Extracted information:
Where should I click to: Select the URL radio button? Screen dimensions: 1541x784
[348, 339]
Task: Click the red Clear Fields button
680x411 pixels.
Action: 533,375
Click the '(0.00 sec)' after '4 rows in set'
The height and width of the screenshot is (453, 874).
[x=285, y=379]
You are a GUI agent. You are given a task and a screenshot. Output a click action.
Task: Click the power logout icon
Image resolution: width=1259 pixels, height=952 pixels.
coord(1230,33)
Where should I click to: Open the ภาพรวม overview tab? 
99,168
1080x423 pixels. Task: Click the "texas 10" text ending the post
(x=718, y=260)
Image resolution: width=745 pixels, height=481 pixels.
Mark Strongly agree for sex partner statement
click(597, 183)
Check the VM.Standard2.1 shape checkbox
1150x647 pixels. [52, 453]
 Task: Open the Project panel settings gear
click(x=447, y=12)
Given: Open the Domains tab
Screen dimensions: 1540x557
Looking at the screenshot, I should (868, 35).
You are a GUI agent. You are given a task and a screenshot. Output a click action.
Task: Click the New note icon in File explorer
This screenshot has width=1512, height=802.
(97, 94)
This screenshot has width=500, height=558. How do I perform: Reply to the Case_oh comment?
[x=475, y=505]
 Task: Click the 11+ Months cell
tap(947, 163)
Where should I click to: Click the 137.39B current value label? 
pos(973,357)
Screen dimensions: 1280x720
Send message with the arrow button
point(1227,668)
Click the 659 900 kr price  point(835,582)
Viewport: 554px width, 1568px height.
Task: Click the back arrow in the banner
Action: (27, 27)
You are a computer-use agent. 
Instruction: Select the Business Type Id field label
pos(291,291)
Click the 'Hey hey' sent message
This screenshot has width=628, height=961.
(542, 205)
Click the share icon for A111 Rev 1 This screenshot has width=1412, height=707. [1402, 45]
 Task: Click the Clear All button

What is being asked:
From the line that contains "Where should I click to: Click" down to the last line of the listing above, repeat each line exactly, and include nothing else.

Task output:
Where should I click to: Click the 137.39B current value label? 
pos(973,357)
Screen dimensions: 1280x720
Send message with the arrow button
point(1227,668)
Click the 659 900 kr price  point(835,582)
Viewport: 554px width, 1568px height.
Task: Click the back arrow in the banner
Action: (27, 27)
You are a computer-use agent. 
Instruction: Select the Business Type Id field label
pos(291,291)
Click the 'Hey hey' sent message
This screenshot has width=628, height=961.
(542, 205)
Click the share icon for A111 Rev 1 This screenshot has width=1412, height=707. [1402, 45]
 Task: Click the Clear All button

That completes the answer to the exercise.